Possible solutions for this peer review dilemma do exist. One strategy that seems promising is a simple system of pairing new peer reviewers with seasoned mentors.4 A randomized controlled trial comparing mentees to controls found that mentoring resulted in more reviews accepted and higher review quality. Another solution involves a commitment from our academic institutions to provide protected time and recognition for those who participate in peer review. For this to work, those of us who are strictly clinicians would need to lend unqualified support to the process to present a unified front. Those of us who are not currently engaged in peer review would need to step forward and share the burden. Shared responsibility will lighten the load and improve the outcomes for everyone. Finally, uniform guidelines and formal training in peer review could help broaden the pool of available reviewers and increase the quality of peer review. As peer review becomes increasingly standardized, the time commitment for individual reviewers would most likely decrease as the process becomes more clear and simple.
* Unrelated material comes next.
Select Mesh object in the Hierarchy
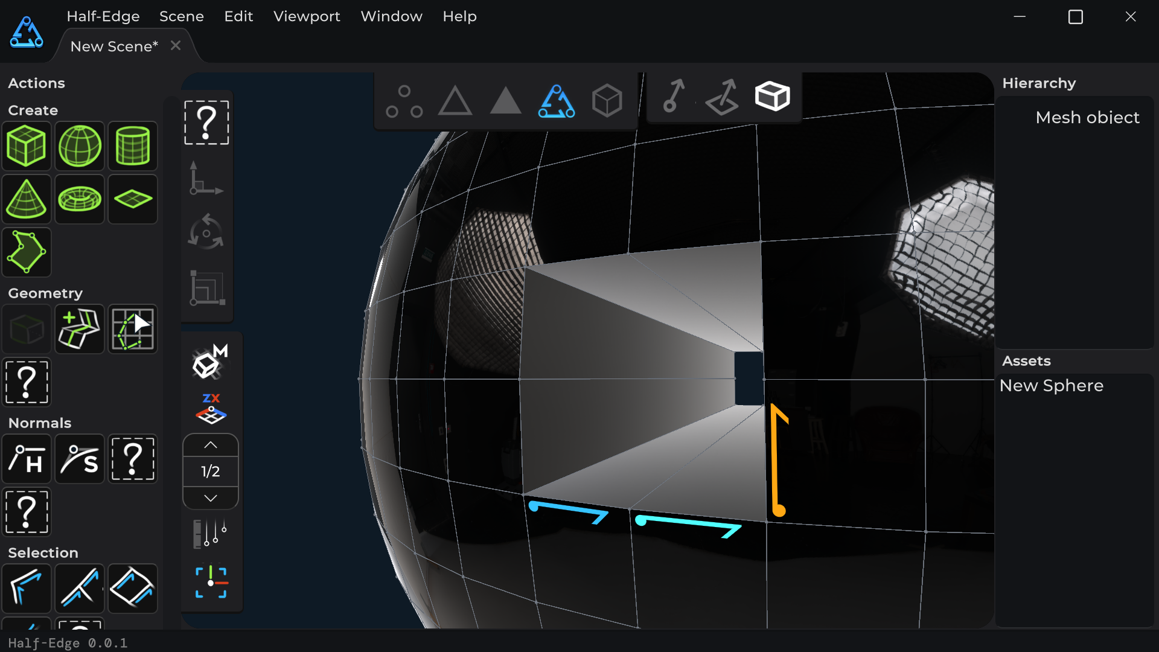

A community is the sum of its parts. The scientific community, especially the community that defines and disseminates biomedical evidence, is no exception. We have a profound responsibility not only to our peers, but also to our nation and our world. We must all work together to provide the best possible evidence-based medicine to those whose lives and health depend on sound research. Become an integral part this community when asked to perform peer review of a journal article. Your contribution will strengthen and advance our specialty.
1. Robert D. Putnam. Bowling Alone: The Collapse and Revival of American Community.
New York, NY: Simon & Schuster; 2001.
2. Schroter S, Groves T, Hojgaard L. Surveys of current status in biomedical science grant review: funding organizations and grant reviewers' perspectives. Abstract presented at: International Congress on Peer Review and Biomedical Publication; September 10–12, 2009; Vancouver, BC, Canada.
3. Michael Callaham. The natural history of peer reviewers: the decay of quality. Abstract presented at: International Congress on Peer Review and Biomedical Publication; September 10–12, 2009; Vancouver, BC, Canada.
4. Houry D, Callaham M, Green S. Does a mentoring program for new peer reviewers improve their review quality? A randomized, controlled trial. Abstract presented at: International Congress on Peer Review and Biomedical Publication; September 10–12, 2009; Vancouver, BC, Canada.